**EXERCISE AIM**. Say how many lines in the records hold the word "agent", and give nothing but that number.

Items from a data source

- Opening Delimiter -

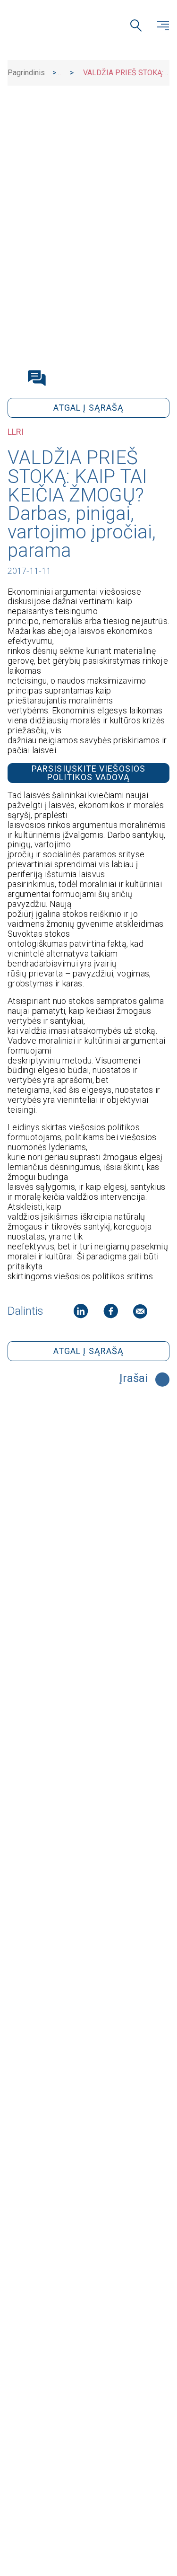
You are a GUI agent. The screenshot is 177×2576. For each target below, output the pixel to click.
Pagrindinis (26, 72)
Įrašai (133, 1378)
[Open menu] (163, 25)
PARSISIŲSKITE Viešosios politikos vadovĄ (88, 773)
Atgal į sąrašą (88, 408)
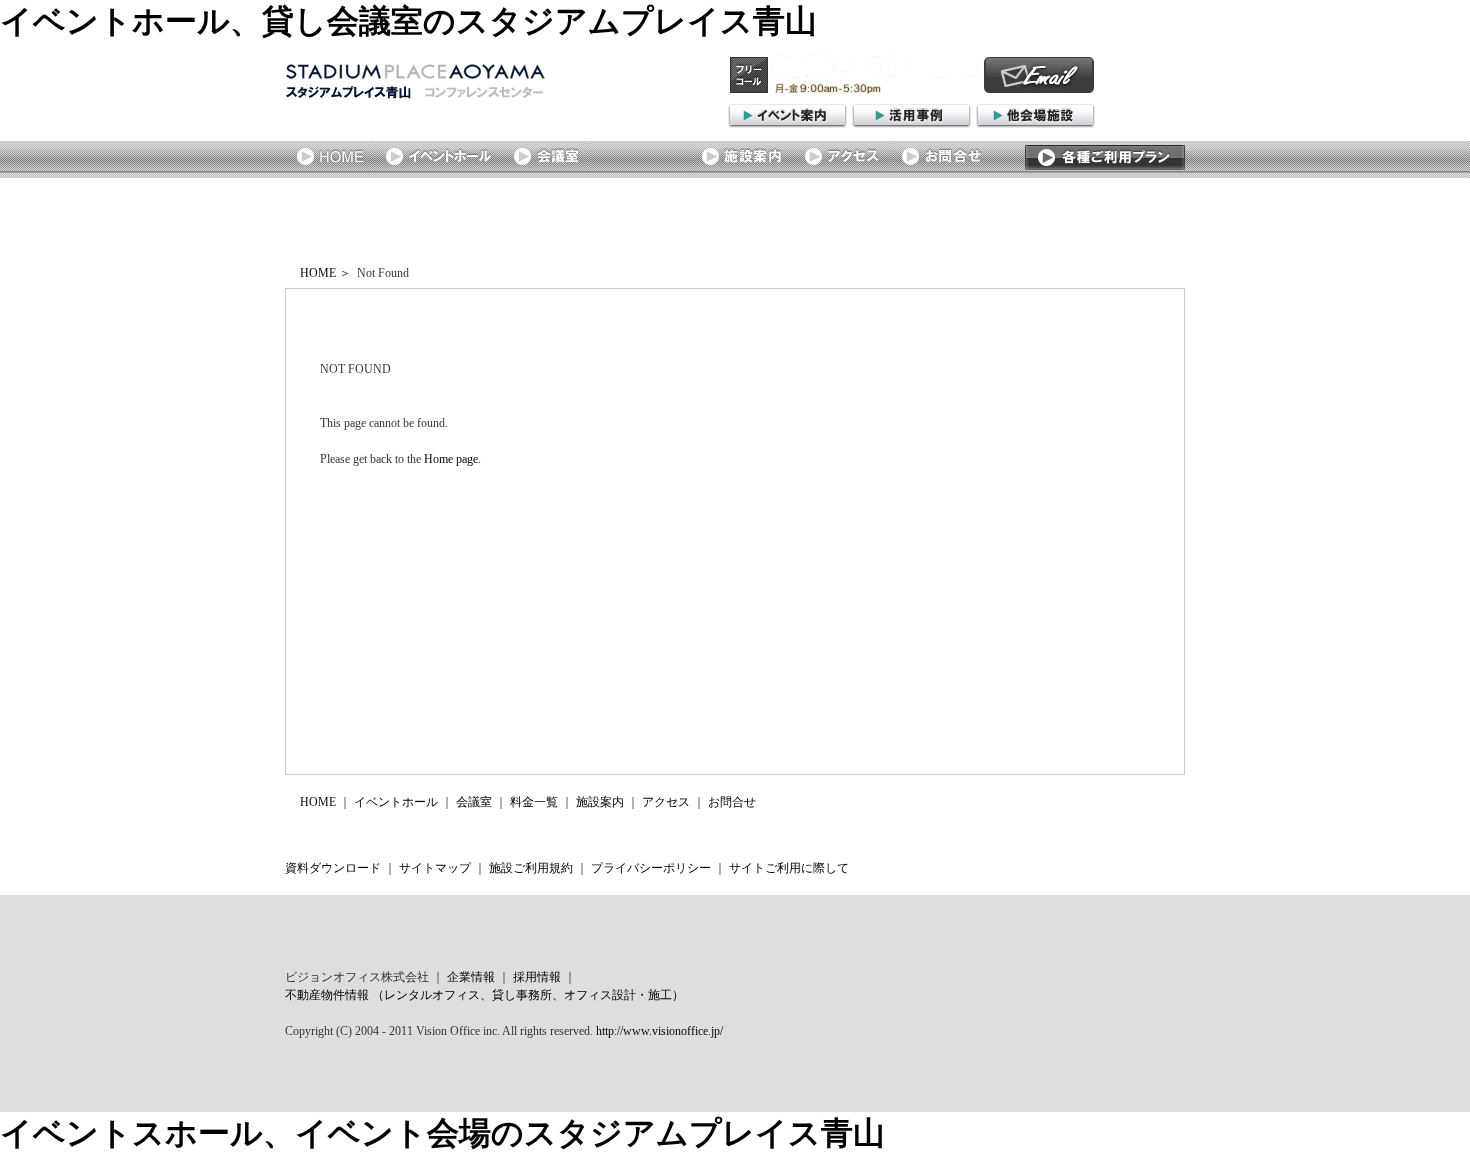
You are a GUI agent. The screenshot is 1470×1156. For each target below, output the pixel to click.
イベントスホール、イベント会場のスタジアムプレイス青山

- Closing Delimiter -

**ANSWER SPACE**. 2